• [GOAL A]: Copy from the OOM killer locking patch, word for word, the part that opens with the words containing "However, the OOM" and closes with "just flat-out redundant.".

• [DOCUMENT EXCERPT]:
>>>

From: Johannes Weiner <hannes@cmpxchg.org>
To: linux-mm@kvack.org, linux-fsdevel@vger.kernel.org,
linux-kernel@vger.kernel.org
Cc: Linus Torvalds <torvalds@linux-foundation.org>,
Andrew Morton <akpm@linux-foundation.org>,
Tetsuo Handa <penguin-kernel@I-love.SAKURA.ne.jp>,
Huang Ying <ying.huang@intel.com>,
Andrea Arcangeli <aarcange@redhat.com>,
Dave Chinner <david@fromorbit.com>, Michal Hocko <mhocko@suse.cz>,
Theodore Ts'o <tytso@mit.edu>
Subject: [patch 06/12] mm: oom_kill: simplify OOM killer locking
Date: Wed, 25 Mar 2015 02:17:10 -0400 [thread overview]
Message-ID: <1427264236-17249-7-git-send-email-hannes@cmpxchg.org> (raw)
In-Reply-To: <1427264236-17249-1-git-send-email-hannes@cmpxchg.org>
The zonelist locking and the oom_sem are two overlapping locks that
are used to serialize global OOM killing against different things.
The historical zonelist locking serializes OOM kills from allocations
with overlapping zonelists against each other to prevent killing more
tasks than necessary in the same memory domain. Only when neither
tasklists nor zonelists from two concurrent OOM kills overlap (tasks
in separate memcgs bound to separate nodes) are OOM kills allowed to
execute in parallel.
The younger oom_sem is a read-write lock to serialize OOM killing
against the PM code trying to disable the OOM killer altogether.
However, the OOM killer is a fairly cold error path, there is really
no reason to optimize for highly performant and concurrent OOM kills.
And the oom_sem is just flat-out redundant.
Replace both locking schemes with a single global mutex serializing
OOM kills regardless of context.

<<<

Items from a dataset
>>>

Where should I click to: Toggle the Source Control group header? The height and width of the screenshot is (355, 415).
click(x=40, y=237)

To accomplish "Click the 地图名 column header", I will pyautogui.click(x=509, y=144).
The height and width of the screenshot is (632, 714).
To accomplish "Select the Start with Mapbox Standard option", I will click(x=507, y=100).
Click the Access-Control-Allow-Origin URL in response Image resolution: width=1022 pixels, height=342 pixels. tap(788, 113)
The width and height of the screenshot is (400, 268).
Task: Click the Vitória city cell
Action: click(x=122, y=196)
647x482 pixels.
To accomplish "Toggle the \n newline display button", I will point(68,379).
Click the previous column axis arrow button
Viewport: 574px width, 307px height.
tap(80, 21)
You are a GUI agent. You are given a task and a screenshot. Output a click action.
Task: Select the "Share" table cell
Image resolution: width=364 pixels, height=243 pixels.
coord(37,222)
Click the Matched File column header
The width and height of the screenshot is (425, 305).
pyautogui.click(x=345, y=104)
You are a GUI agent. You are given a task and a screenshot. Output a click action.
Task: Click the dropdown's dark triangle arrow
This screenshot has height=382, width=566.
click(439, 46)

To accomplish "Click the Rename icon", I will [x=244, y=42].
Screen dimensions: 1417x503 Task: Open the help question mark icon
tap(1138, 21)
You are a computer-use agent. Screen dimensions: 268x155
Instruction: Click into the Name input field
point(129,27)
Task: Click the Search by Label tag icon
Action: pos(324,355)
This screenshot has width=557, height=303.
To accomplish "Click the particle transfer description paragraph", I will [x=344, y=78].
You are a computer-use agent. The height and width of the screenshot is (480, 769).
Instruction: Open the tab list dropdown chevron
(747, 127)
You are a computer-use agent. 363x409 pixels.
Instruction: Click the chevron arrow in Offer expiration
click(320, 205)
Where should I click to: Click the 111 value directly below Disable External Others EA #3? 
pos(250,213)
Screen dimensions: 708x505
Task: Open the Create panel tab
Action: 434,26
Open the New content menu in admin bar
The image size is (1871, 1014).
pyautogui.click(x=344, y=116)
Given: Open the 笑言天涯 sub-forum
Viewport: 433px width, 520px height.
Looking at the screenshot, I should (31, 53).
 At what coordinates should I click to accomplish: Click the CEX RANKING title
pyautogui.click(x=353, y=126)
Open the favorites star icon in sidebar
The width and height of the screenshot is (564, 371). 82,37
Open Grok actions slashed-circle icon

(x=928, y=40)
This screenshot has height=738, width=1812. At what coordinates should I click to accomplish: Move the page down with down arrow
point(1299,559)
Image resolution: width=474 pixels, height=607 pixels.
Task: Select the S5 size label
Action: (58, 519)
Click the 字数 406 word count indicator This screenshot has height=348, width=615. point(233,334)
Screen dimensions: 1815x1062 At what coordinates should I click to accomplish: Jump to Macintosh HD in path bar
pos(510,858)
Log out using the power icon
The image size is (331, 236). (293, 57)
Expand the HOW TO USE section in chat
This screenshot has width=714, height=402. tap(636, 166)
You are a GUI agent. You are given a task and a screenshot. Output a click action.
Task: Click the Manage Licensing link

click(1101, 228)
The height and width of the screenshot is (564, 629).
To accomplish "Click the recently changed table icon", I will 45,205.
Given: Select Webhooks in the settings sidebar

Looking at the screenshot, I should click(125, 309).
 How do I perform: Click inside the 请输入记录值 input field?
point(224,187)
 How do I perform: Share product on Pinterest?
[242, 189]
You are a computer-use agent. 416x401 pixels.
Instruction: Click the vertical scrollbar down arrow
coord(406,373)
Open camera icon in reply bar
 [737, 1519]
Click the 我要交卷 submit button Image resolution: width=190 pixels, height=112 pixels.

<<<

• [GOAL B]: In the listing, change "input field" to "text box" in the part that opens with the line containing "Screen dimensions: 1417x503" and closes with the line containing "Action: pos(324,355)", leaving everything else unchanged. Return only those lines.

• [TASK ANSWER A]:
However, the OOM killer is a fairly cold error path, there is really
no reason to optimize for highly performant and concurrent OOM kills.
And the oom_sem is just flat-out redundant.

• [TASK ANSWER B]:
Screen dimensions: 1417x503 Task: Open the help question mark icon
tap(1138, 21)
You are a computer-use agent. Screen dimensions: 268x155
Instruction: Click into the Name text box
point(129,27)
Task: Click the Search by Label tag icon
Action: pos(324,355)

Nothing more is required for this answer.